### What the task requires
Transcribe word for word the lines below from the line with "1500x768 pixels." through the line with "Task: Click the award ribbon icon for 奖励", ends included.

-- Given entries follows --

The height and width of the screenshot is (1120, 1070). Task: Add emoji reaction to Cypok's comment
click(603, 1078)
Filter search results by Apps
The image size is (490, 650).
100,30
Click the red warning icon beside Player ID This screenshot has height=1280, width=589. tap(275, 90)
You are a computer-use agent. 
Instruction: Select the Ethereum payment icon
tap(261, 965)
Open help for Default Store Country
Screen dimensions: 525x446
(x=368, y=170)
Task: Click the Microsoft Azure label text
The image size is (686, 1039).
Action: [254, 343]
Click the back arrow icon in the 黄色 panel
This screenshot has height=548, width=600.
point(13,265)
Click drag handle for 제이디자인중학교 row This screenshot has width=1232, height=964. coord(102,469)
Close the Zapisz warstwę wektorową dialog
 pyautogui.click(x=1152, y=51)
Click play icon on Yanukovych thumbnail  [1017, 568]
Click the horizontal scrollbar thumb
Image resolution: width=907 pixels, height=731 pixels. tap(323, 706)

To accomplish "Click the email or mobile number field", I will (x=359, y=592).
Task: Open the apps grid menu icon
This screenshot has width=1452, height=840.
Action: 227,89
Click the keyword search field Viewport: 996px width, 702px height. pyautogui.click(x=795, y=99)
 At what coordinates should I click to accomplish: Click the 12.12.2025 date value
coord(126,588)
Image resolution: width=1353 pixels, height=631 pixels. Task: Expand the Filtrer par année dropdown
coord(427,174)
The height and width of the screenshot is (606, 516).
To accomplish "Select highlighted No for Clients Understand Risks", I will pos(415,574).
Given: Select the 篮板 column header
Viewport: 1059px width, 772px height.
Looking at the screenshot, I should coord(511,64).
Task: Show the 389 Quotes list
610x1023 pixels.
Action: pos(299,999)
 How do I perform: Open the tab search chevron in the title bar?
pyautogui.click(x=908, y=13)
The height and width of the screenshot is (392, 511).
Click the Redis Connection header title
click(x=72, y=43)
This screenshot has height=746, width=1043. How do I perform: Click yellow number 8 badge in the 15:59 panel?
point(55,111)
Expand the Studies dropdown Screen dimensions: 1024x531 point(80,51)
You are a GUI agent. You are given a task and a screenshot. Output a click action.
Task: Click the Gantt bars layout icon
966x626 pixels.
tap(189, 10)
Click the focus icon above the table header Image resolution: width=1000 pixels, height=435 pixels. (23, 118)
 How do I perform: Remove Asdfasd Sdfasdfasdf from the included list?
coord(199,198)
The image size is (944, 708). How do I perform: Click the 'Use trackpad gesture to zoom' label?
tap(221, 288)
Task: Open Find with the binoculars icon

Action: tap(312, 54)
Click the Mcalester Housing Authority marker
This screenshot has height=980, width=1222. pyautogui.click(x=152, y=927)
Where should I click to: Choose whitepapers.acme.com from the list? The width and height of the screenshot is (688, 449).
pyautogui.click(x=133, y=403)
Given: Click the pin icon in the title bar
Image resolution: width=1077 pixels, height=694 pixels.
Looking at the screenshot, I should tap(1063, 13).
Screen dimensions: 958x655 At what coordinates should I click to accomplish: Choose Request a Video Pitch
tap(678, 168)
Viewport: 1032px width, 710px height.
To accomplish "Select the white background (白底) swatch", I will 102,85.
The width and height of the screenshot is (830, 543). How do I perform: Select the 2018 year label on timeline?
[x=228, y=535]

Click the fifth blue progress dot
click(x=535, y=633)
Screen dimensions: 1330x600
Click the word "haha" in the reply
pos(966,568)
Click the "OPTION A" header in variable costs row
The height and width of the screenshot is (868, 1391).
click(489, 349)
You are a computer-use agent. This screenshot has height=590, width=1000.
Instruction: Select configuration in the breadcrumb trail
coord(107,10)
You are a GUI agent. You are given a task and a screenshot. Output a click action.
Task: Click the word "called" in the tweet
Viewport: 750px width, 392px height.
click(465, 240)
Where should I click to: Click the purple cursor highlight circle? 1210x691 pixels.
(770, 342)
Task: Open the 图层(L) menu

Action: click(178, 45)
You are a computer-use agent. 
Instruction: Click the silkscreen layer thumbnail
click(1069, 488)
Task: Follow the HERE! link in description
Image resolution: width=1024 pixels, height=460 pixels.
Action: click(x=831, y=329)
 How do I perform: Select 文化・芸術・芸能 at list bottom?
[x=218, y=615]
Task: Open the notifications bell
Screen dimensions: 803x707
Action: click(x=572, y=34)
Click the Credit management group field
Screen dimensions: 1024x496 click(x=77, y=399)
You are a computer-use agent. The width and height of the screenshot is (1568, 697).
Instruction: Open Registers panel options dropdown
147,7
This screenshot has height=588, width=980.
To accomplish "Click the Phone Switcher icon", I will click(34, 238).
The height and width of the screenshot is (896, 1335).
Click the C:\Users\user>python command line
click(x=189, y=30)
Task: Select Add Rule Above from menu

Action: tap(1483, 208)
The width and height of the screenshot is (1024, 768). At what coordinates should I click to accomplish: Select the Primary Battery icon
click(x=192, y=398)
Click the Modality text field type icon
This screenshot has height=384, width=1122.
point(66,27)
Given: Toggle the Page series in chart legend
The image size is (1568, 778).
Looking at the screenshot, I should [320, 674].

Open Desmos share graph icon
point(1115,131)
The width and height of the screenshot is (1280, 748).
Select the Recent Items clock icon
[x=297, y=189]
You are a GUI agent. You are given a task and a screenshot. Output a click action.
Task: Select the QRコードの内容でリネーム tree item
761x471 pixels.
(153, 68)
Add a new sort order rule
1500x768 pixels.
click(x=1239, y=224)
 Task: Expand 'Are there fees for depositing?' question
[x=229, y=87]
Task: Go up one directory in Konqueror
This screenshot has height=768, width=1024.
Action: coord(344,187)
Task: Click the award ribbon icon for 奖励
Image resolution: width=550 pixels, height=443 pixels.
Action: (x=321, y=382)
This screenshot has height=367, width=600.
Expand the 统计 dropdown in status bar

-- Given entries concluded --

### Result of this exercise
1500x768 pixels.
click(x=1239, y=224)
 Task: Expand 'Are there fees for depositing?' question
[x=229, y=87]
Task: Go up one directory in Konqueror
This screenshot has height=768, width=1024.
Action: coord(344,187)
Task: Click the award ribbon icon for 奖励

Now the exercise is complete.